As an example, if the room temperature is 20°C and your water and calorimeter would be at 5° C initially (15K below room temperature), then the final temperature of everything should be 35° C (15K above room temperature). This is not the solution as the energy does not match (I made up those numbers). You have to find the temperature where the numbers match.
 

Related to Finding the Initial Temperature of Water in a Calorimeter: A Calorimetry Problem

1. What is calorimetry?

Calorimetry is the science of measuring heat flow and changes in thermal energy in a system. It involves the use of a calorimeter, an instrument that measures the heat released or absorbed during a chemical reaction or physical process.

2. How do you solve a calorimetry problem?

To solve a calorimetry problem, you need to follow these steps:

  • Identify the given information and the unknown quantity.
  • Determine the type of calorimetry problem (constant pressure or constant volume).
  • Apply the appropriate formula to calculate the heat exchanged.
  • Convert the units of the given and calculated values, if necessary.
  • Check the answer for reasonableness and accuracy.

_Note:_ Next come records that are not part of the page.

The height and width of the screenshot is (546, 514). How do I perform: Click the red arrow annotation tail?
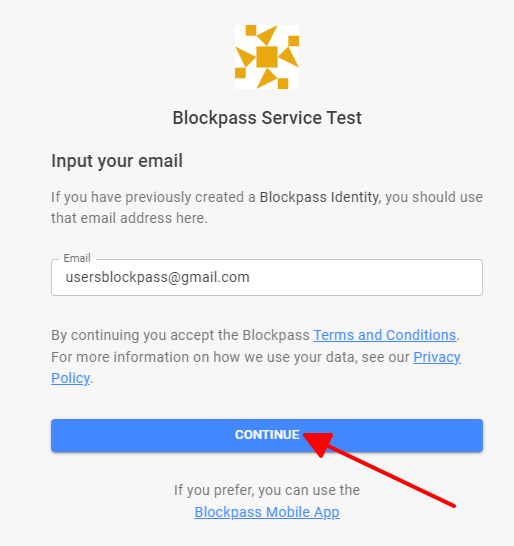tap(451, 504)
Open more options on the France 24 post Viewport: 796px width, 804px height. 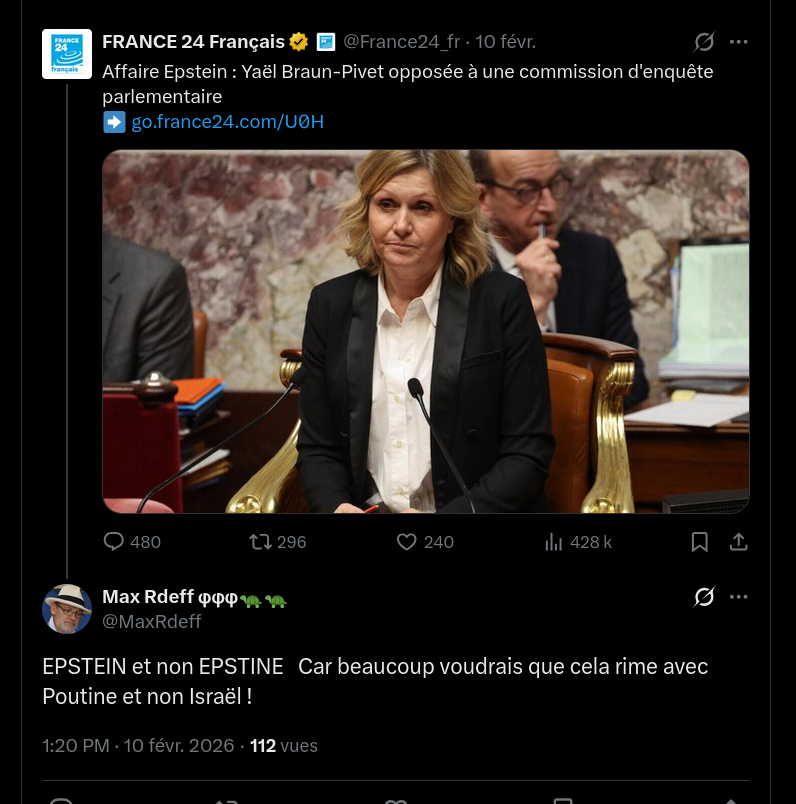(739, 42)
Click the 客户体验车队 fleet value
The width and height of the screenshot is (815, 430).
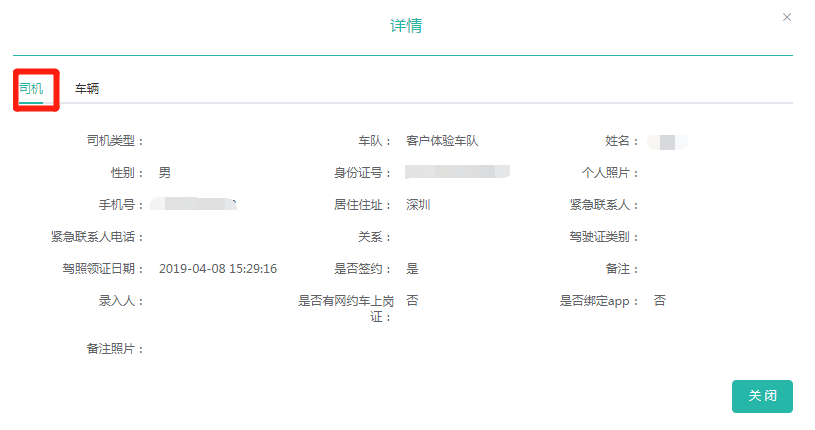click(x=449, y=141)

3. What is the difference between constant pressure and constant volume calorimetry?

In constant pressure calorimetry, the pressure remains constant while the volume may change. This type of calorimetry is used for reactions that occur in open containers. In contrast, constant volume calorimetry involves keeping the volume constant while the pressure may change. This is used for reactions that occur in closed containers.

4. Can you explain the specific heat capacity and its role in calorimetry?

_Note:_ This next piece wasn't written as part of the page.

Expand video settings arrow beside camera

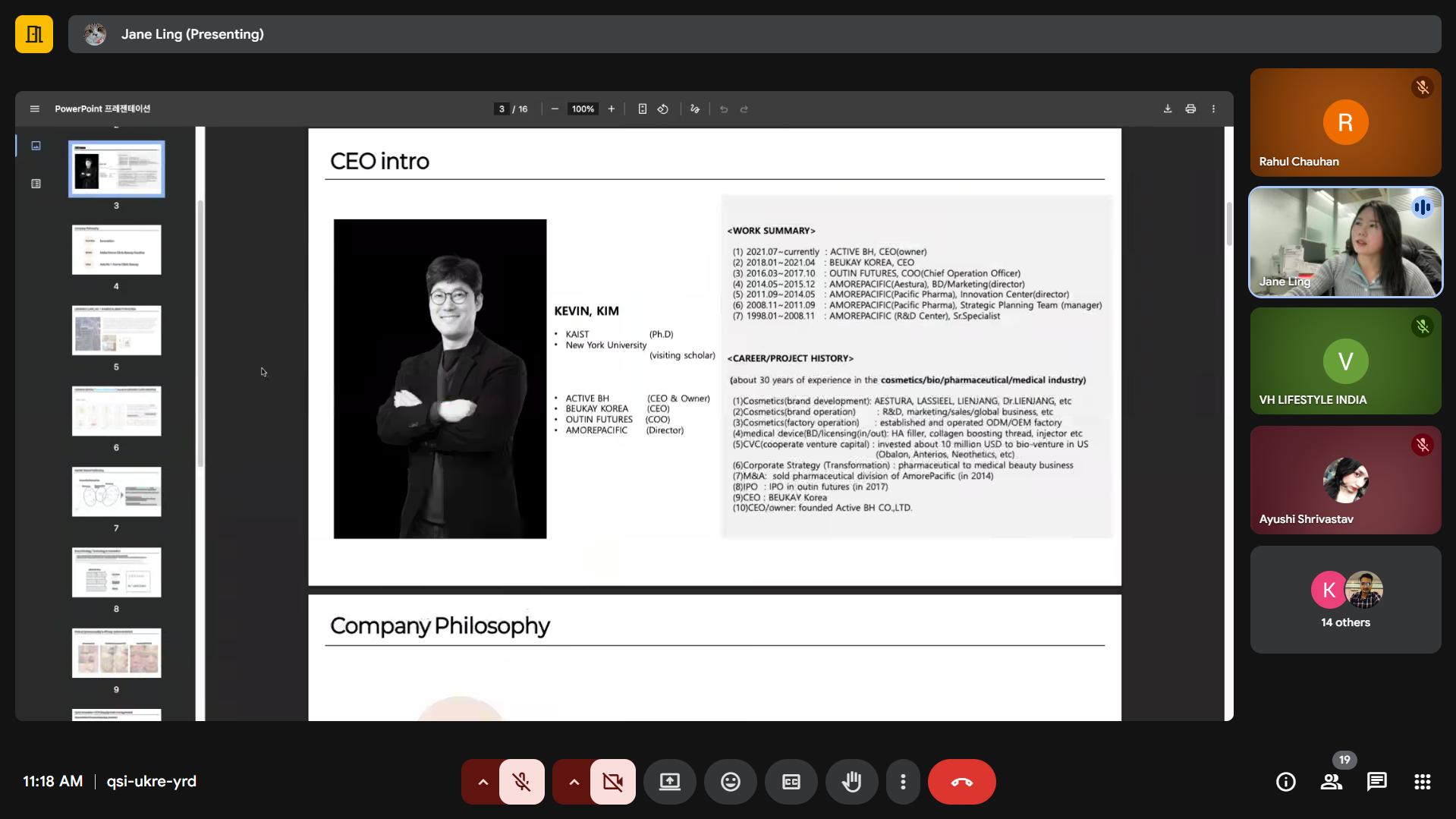574,782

Specific heat capacity is the amount of energy required to raise the temperature of 1 gram of a substance by 1 degree Celsius. It is an important factor in calorimetry as it determines the amount of heat absorbed or released by a substance. The higher the specific heat capacity, the more energy is required to change the temperature, and vice versa.

5. What are some common sources of error in calorimetry experiments?

Some common sources of error in calorimetry experiments include heat loss to the surroundings, incomplete mixing of reactants, and heat transfer between the calorimeter and the reaction vessel. Other factors such as human error in measurement or calculation, instrumental errors, and uncertainty in the specific heat capacity of a substance can also contribute to inaccuracies in the results.